> **What is being asked**
Give back the lines of the records exactly, starting at the first and ending at the one with "Given: Select the green".

> **Data extract**

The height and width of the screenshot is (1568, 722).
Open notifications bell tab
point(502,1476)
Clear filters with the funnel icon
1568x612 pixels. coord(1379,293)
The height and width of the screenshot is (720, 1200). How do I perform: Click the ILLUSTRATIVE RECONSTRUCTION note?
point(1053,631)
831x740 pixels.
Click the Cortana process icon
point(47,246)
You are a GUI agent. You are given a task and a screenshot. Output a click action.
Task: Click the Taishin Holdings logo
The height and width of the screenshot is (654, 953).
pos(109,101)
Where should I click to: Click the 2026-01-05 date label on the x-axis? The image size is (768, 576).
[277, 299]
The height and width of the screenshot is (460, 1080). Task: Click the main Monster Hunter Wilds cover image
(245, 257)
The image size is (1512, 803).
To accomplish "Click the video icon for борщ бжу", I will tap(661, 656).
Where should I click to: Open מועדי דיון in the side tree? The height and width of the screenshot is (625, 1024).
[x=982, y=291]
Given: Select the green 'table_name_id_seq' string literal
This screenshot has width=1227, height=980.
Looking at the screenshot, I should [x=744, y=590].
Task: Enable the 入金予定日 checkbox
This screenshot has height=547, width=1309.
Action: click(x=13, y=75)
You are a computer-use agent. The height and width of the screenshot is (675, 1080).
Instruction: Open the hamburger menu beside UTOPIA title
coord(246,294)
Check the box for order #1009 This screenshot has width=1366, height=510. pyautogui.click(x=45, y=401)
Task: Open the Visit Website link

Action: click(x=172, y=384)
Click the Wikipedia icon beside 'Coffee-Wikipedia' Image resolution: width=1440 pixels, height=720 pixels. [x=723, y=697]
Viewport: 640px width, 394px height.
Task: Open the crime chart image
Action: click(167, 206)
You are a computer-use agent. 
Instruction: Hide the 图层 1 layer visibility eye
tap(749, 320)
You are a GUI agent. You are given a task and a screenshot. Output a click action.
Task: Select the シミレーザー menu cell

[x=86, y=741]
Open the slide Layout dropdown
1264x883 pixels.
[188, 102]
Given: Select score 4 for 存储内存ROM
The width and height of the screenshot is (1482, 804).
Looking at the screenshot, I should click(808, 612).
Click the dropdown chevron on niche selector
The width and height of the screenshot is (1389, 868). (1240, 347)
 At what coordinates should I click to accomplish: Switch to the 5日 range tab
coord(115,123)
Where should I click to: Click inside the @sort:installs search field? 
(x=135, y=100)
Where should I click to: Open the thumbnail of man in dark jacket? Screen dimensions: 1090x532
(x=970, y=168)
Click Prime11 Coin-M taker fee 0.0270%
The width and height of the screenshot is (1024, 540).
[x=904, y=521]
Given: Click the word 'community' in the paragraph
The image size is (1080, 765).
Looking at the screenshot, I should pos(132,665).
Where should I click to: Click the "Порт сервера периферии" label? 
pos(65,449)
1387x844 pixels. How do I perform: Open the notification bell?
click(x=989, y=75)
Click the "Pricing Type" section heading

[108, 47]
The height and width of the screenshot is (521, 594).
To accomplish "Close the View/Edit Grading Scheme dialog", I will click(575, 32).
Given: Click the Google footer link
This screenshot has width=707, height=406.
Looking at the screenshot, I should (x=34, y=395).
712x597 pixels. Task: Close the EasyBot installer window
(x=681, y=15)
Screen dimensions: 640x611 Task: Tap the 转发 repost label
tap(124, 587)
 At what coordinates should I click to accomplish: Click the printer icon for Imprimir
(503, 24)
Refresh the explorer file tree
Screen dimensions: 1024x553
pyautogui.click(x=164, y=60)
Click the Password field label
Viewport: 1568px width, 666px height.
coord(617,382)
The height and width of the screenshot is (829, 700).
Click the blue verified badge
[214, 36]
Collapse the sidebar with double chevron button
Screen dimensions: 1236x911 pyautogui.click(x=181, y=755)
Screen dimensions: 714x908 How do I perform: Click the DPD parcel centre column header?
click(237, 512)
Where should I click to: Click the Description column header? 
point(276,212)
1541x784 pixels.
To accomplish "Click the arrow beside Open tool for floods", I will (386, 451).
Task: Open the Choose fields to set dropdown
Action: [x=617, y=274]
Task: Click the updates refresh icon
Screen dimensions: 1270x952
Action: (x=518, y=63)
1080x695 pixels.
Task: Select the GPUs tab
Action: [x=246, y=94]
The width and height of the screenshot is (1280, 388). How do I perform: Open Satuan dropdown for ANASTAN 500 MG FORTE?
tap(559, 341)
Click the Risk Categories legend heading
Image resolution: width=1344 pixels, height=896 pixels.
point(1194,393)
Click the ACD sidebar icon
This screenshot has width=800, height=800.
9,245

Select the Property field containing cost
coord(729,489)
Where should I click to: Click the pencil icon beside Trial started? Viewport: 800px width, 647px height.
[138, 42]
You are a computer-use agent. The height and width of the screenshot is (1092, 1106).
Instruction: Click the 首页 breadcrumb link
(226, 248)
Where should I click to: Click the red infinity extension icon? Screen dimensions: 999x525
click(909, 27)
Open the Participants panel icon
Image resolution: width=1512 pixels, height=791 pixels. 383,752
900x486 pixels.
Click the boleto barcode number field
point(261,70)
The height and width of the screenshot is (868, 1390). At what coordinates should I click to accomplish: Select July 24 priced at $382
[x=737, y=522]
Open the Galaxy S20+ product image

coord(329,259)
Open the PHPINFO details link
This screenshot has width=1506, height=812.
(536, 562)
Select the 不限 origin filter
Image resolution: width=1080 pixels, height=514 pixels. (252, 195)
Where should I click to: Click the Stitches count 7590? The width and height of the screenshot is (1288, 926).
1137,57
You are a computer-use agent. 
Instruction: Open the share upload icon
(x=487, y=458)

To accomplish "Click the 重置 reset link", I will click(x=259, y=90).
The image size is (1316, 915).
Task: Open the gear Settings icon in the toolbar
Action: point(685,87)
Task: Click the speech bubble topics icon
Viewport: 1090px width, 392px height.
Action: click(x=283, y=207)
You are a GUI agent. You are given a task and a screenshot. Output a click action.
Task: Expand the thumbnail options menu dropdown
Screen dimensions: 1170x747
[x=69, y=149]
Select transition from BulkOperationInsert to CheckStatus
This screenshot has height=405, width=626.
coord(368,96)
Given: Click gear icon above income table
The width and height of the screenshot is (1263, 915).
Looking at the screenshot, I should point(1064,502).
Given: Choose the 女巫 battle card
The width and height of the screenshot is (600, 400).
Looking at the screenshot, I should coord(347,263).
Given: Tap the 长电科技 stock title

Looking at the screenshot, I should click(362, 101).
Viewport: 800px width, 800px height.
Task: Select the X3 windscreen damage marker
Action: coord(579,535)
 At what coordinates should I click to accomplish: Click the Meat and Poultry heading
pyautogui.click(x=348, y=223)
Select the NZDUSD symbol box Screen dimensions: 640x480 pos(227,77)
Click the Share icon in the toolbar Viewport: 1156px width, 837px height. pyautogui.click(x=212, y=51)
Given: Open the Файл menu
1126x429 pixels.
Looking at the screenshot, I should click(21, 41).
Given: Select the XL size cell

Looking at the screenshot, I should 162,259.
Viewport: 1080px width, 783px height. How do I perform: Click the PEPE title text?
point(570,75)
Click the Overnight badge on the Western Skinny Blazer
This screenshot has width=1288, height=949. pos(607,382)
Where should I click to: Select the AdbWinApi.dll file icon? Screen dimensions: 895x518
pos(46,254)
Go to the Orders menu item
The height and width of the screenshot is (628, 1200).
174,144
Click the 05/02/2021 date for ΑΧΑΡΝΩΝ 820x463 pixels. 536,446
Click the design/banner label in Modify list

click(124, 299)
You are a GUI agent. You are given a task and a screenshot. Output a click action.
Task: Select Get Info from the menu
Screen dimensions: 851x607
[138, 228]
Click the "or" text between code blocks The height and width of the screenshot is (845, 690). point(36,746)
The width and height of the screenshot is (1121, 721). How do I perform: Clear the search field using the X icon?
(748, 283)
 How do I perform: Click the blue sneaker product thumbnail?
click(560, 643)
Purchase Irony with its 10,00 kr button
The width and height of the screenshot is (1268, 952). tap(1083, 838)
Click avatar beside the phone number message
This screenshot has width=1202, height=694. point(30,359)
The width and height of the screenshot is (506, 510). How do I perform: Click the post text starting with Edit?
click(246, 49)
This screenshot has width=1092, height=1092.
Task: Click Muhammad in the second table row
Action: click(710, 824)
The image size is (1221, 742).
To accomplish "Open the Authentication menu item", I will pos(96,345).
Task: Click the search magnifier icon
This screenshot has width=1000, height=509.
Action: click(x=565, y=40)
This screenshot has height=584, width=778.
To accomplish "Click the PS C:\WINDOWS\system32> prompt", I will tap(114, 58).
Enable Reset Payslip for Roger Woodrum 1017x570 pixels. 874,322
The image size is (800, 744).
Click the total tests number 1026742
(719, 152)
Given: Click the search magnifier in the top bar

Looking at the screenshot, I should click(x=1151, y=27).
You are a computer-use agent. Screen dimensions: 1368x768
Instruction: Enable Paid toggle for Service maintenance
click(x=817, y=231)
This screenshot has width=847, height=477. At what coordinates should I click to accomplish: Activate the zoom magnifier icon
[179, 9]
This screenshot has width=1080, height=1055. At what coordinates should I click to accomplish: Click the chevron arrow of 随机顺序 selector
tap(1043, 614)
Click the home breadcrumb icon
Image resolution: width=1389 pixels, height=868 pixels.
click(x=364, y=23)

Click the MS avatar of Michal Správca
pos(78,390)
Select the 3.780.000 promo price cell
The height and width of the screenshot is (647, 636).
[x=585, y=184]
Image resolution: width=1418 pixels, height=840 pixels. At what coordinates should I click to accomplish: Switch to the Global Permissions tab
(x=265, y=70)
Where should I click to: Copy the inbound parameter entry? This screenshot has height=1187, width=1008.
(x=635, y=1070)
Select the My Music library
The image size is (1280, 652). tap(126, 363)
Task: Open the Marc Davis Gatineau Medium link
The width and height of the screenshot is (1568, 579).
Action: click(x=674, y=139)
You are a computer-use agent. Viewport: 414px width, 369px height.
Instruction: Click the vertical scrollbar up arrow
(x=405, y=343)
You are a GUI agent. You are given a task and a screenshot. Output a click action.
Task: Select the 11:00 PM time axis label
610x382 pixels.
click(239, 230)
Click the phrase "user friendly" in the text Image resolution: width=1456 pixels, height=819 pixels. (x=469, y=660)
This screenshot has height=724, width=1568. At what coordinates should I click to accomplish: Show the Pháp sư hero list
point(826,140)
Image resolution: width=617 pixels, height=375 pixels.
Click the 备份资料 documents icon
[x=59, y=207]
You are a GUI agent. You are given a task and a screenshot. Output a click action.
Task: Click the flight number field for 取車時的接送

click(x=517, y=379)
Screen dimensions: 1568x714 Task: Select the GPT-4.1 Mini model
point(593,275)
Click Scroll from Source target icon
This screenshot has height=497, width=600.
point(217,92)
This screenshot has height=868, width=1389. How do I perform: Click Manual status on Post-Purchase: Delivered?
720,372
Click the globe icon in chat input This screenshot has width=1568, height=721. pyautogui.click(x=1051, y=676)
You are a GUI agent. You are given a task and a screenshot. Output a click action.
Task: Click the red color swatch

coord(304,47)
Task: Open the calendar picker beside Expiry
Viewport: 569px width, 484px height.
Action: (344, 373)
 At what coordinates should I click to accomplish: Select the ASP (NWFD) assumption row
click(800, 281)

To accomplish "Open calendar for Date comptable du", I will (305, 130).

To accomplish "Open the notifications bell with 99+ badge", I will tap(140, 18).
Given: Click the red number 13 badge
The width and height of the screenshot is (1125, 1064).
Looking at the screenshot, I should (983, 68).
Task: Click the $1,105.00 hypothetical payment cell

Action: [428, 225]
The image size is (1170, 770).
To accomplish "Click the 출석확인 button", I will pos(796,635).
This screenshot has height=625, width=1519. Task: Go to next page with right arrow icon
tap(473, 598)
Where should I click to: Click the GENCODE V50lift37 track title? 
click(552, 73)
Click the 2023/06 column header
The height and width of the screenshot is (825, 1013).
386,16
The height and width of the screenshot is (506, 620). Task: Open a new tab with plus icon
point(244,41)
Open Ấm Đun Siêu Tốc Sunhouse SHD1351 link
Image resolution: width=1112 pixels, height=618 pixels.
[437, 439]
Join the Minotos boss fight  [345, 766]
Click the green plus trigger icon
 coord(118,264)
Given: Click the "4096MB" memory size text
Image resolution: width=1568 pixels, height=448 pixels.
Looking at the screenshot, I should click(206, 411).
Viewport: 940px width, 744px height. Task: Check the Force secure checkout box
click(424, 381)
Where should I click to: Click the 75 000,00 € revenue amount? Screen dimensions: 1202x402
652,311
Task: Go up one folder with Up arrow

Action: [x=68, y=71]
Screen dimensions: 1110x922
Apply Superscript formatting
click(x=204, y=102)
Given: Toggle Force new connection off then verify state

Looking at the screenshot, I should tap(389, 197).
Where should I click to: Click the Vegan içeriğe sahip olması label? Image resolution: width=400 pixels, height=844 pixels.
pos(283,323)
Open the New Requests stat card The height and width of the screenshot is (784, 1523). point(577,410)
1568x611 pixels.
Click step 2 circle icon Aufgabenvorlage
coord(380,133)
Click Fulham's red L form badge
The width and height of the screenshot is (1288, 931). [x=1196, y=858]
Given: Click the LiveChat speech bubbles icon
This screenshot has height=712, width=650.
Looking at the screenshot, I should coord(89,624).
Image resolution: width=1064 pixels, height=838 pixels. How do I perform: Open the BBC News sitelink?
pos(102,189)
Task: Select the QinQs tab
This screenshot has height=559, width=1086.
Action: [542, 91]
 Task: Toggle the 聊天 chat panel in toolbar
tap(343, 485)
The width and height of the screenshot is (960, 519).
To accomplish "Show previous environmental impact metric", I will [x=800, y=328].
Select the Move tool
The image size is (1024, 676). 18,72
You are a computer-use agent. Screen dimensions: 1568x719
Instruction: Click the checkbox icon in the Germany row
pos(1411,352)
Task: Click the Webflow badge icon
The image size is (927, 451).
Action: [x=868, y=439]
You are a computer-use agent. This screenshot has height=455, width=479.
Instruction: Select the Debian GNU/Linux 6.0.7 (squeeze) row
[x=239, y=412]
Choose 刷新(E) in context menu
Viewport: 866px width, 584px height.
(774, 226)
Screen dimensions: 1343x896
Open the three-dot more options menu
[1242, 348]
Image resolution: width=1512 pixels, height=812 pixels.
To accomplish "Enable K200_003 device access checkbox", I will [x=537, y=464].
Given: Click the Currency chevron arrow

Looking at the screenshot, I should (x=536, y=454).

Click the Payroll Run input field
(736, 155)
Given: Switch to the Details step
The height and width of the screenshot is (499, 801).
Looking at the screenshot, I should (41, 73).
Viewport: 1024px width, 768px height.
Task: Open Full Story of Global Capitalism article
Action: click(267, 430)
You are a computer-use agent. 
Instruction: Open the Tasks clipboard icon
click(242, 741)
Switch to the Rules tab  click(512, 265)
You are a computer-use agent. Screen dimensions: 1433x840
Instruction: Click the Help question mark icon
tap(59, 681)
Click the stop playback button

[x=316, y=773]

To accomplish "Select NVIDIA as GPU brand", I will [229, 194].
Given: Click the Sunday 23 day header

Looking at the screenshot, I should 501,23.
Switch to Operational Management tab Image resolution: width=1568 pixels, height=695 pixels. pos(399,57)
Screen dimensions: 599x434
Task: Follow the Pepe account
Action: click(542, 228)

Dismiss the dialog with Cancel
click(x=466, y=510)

> **Written response**
The height and width of the screenshot is (1568, 722).
Open notifications bell tab
point(502,1476)
Clear filters with the funnel icon
1568x612 pixels. coord(1379,293)
The height and width of the screenshot is (720, 1200). How do I perform: Click the ILLUSTRATIVE RECONSTRUCTION note?
point(1053,631)
831x740 pixels.
Click the Cortana process icon
point(47,246)
You are a GUI agent. You are given a task and a screenshot. Output a click action.
Task: Click the Taishin Holdings logo
The height and width of the screenshot is (654, 953).
pos(109,101)
Where should I click to: Click the 2026-01-05 date label on the x-axis? The image size is (768, 576).
[277, 299]
The height and width of the screenshot is (460, 1080). Task: Click the main Monster Hunter Wilds cover image
(245, 257)
The image size is (1512, 803).
To accomplish "Click the video icon for борщ бжу", I will tap(661, 656).
Where should I click to: Open מועדי דיון in the side tree? The height and width of the screenshot is (625, 1024).
[x=982, y=291]
Given: Select the green 'table_name_id_seq' string literal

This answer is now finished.